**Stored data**
........
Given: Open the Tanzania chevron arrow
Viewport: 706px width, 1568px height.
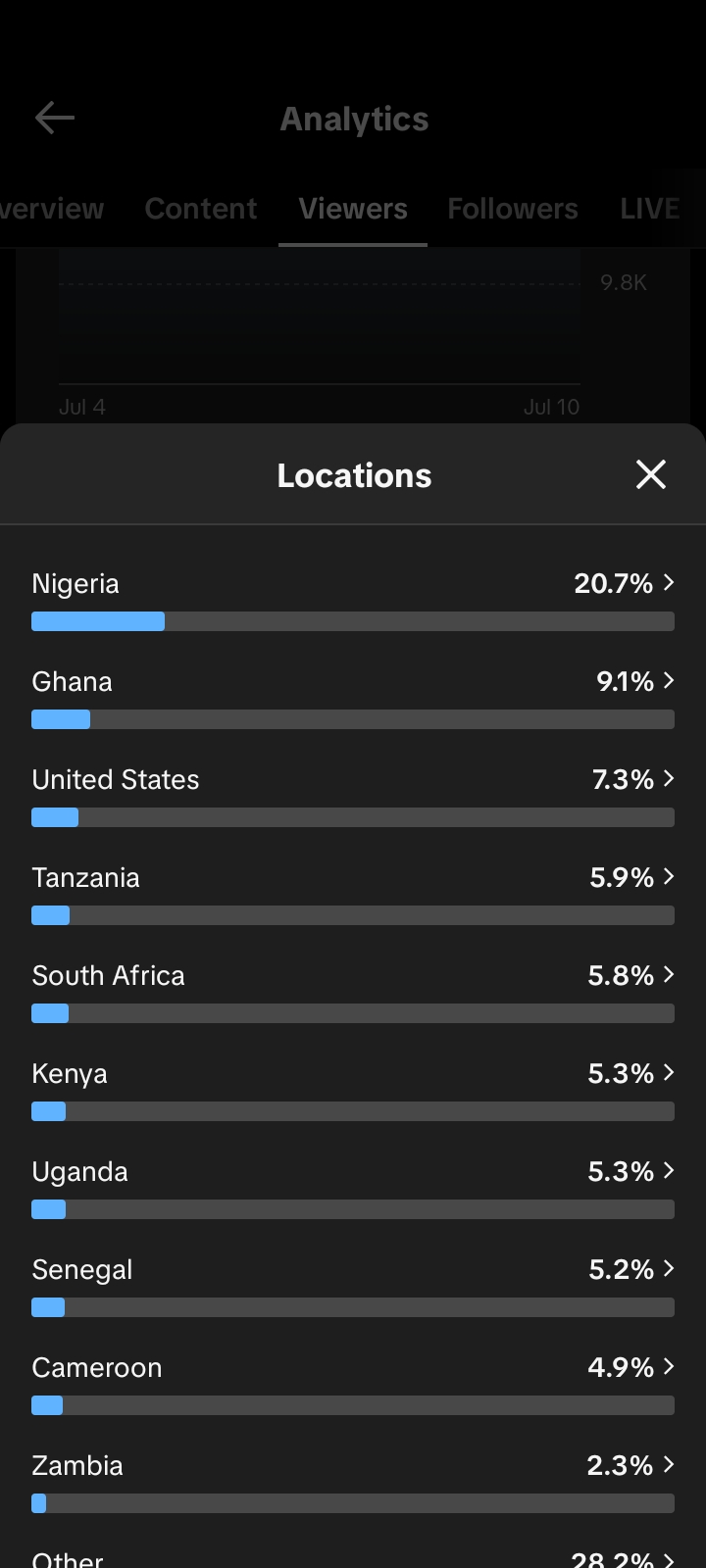Looking at the screenshot, I should coord(669,876).
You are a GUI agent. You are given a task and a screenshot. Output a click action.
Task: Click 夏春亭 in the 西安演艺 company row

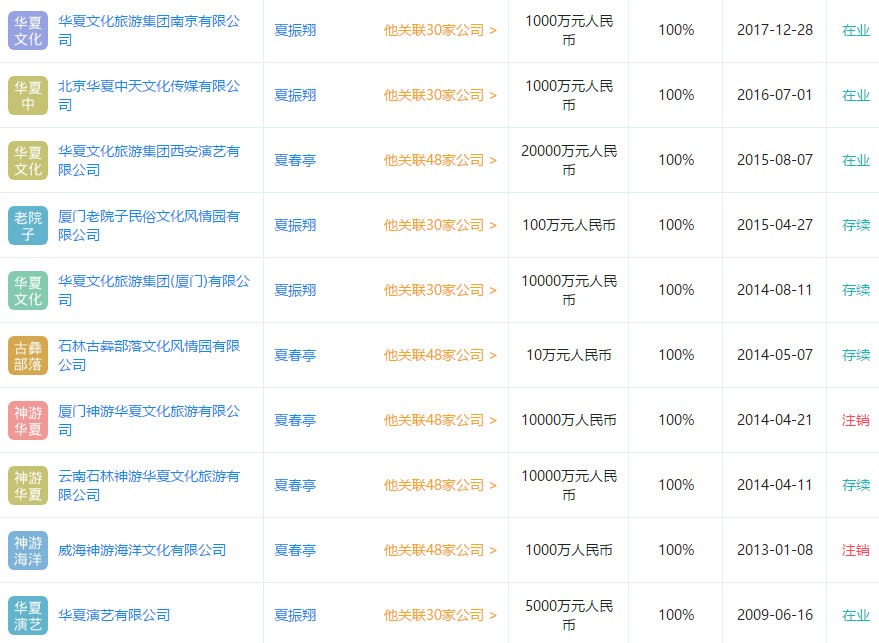click(x=295, y=160)
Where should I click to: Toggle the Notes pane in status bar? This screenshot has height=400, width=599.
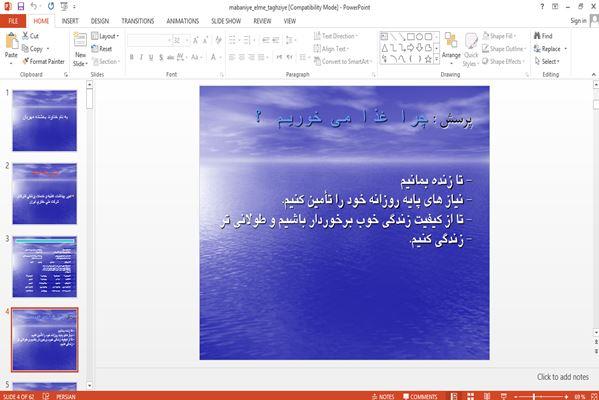point(383,397)
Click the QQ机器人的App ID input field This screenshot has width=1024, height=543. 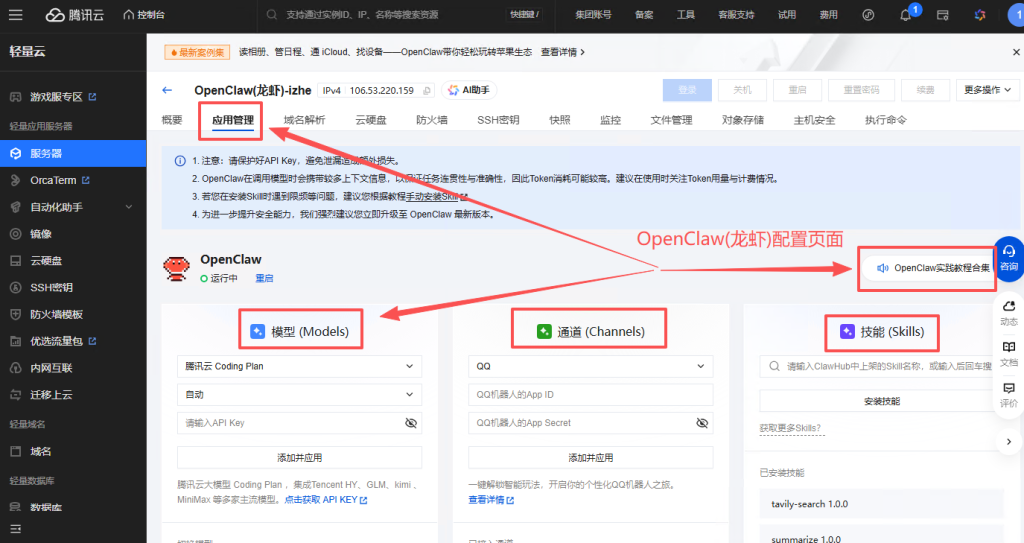point(590,395)
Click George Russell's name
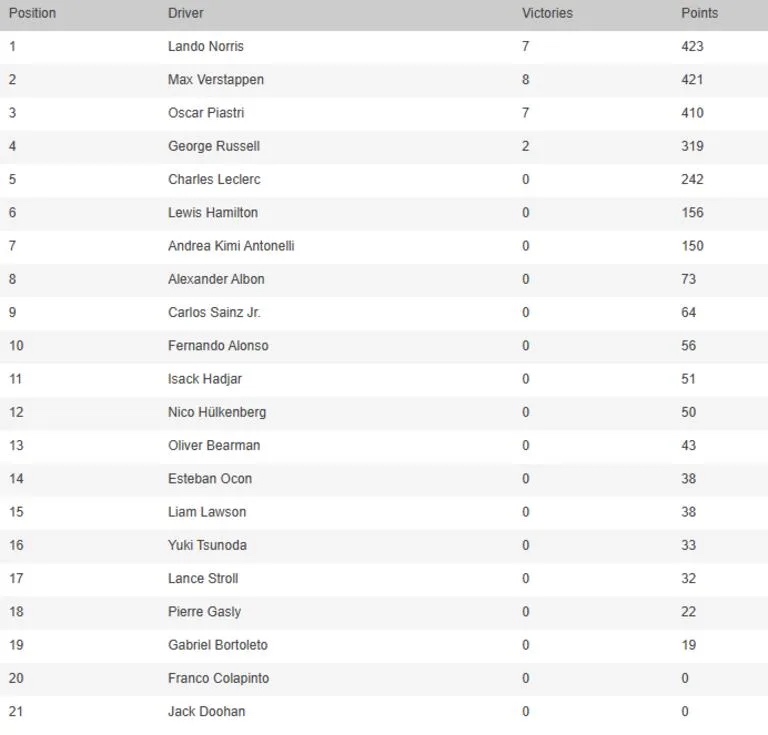This screenshot has width=768, height=735. tap(214, 146)
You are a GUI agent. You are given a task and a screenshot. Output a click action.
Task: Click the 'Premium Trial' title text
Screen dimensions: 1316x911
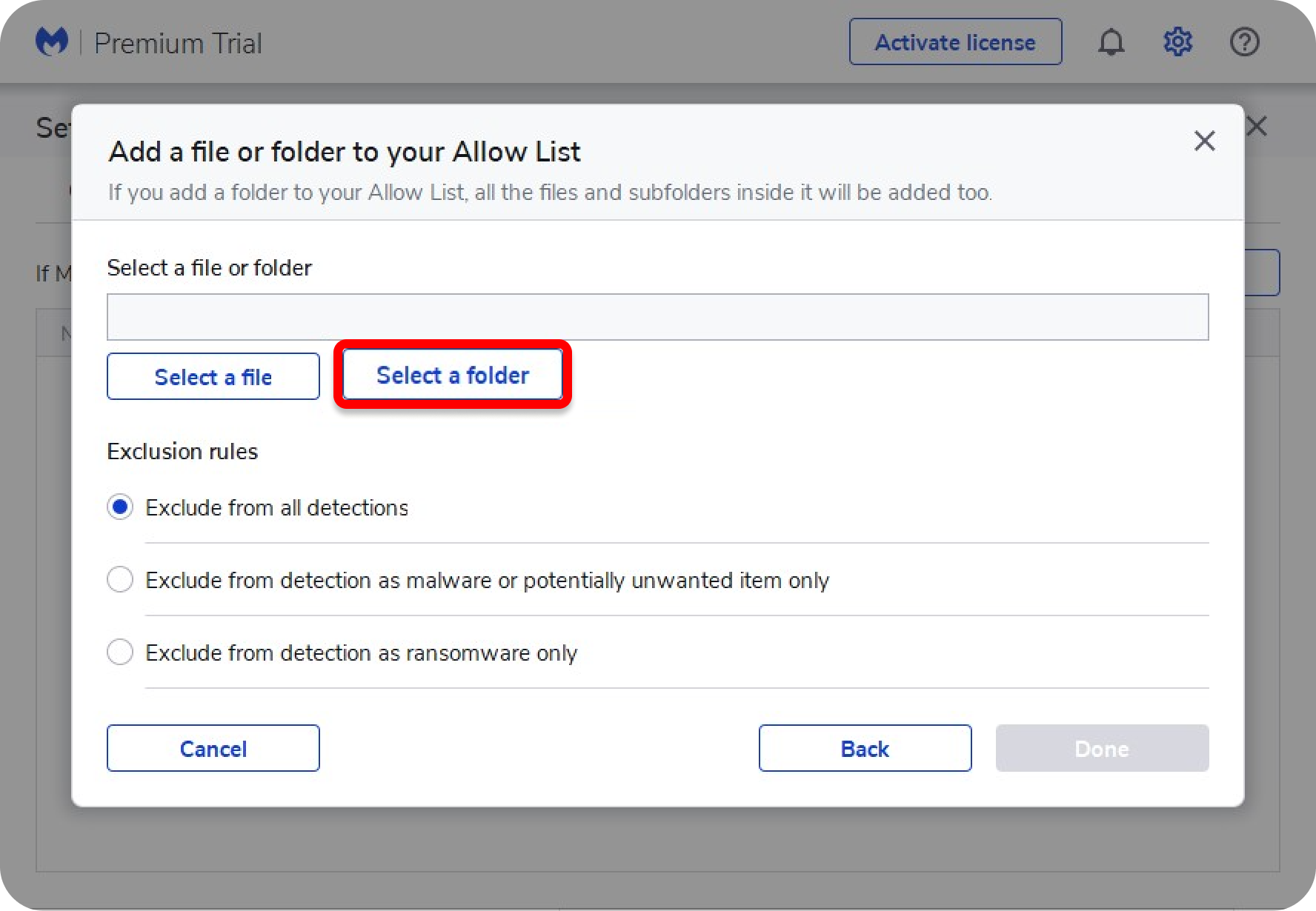click(x=178, y=44)
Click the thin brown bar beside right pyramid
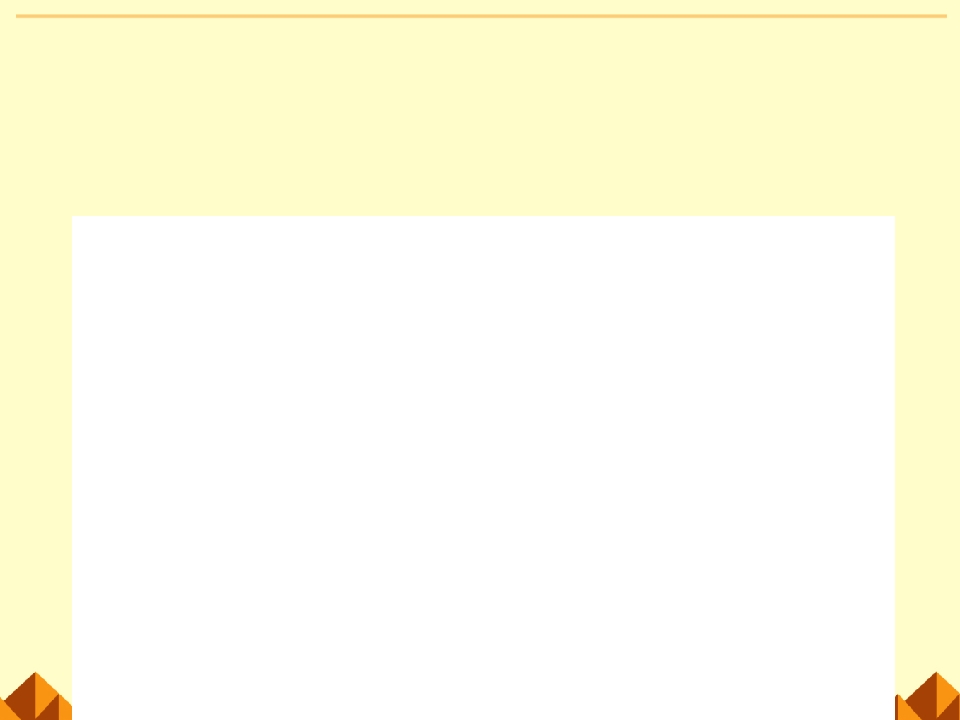 (x=896, y=707)
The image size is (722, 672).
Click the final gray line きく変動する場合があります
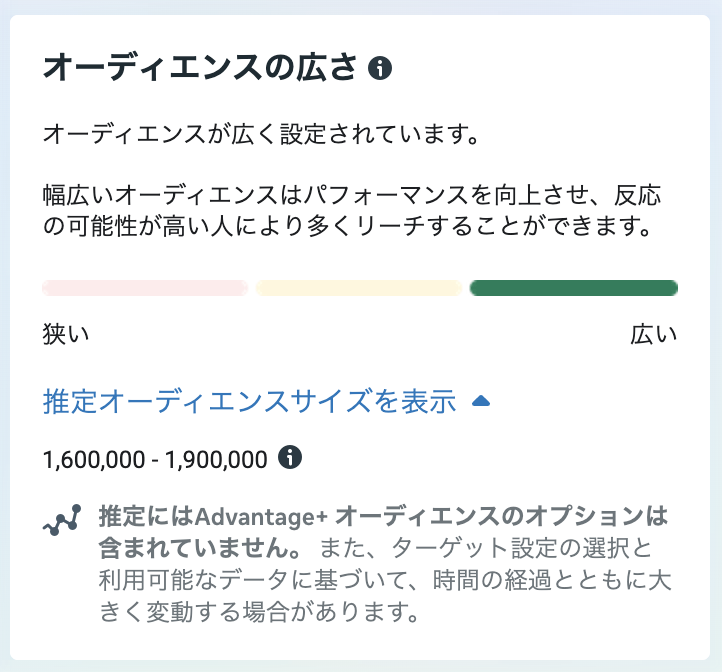click(x=259, y=609)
........
**WORK ORDER**
Exactly as written, set down the lines from the line holding "Click the thin brown bar beside right pyramid" to the last line of the data, both ends included, pictures excluded.

**OUTPUT FOR THIS EXERCISE**
Click the thin brown bar beside right pyramid
 (x=896, y=707)
The image size is (722, 672).
Click the final gray line きく変動する場合があります
click(x=259, y=609)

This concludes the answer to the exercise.